**Stated exercise**
Please set down the data below exactly, line for line, and leave the pictures out of your copy.
--- Begin Records shown ---
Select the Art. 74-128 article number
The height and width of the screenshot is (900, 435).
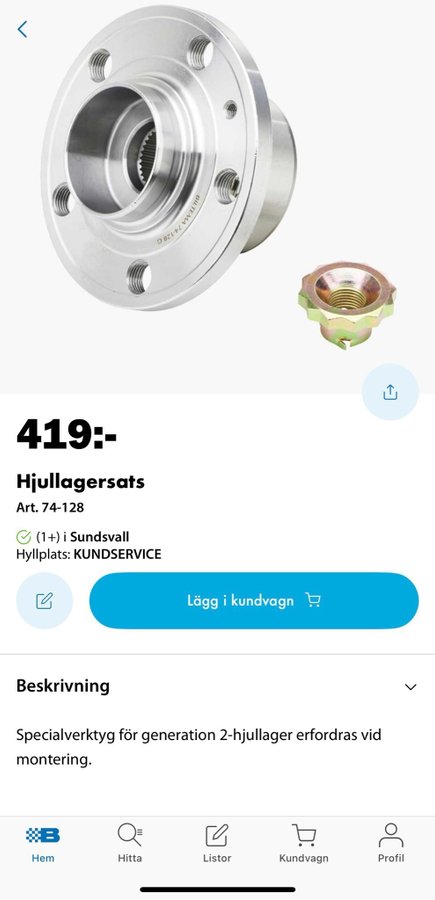pos(50,508)
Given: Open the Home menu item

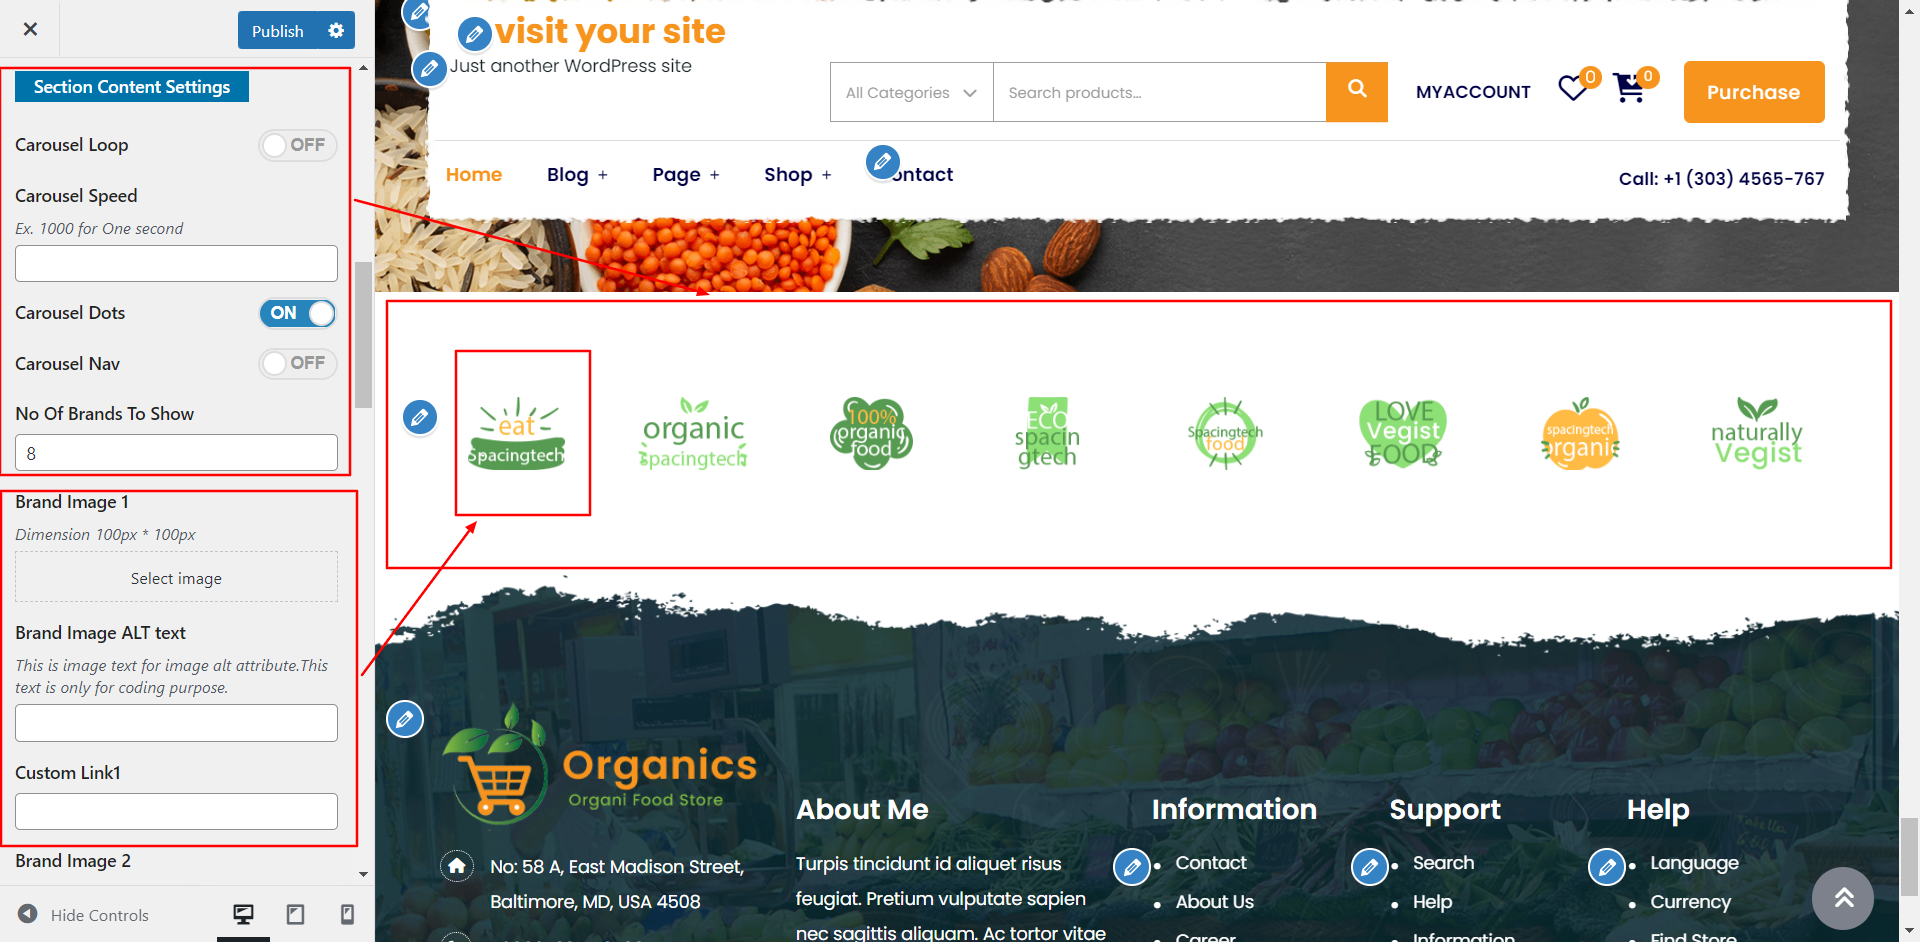Looking at the screenshot, I should point(474,175).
--- End Records shown ---
**Exercise response**
Select the Art. 74-128 article number
The height and width of the screenshot is (900, 435).
pos(50,508)
Given: Open the Home menu item

Looking at the screenshot, I should point(474,175).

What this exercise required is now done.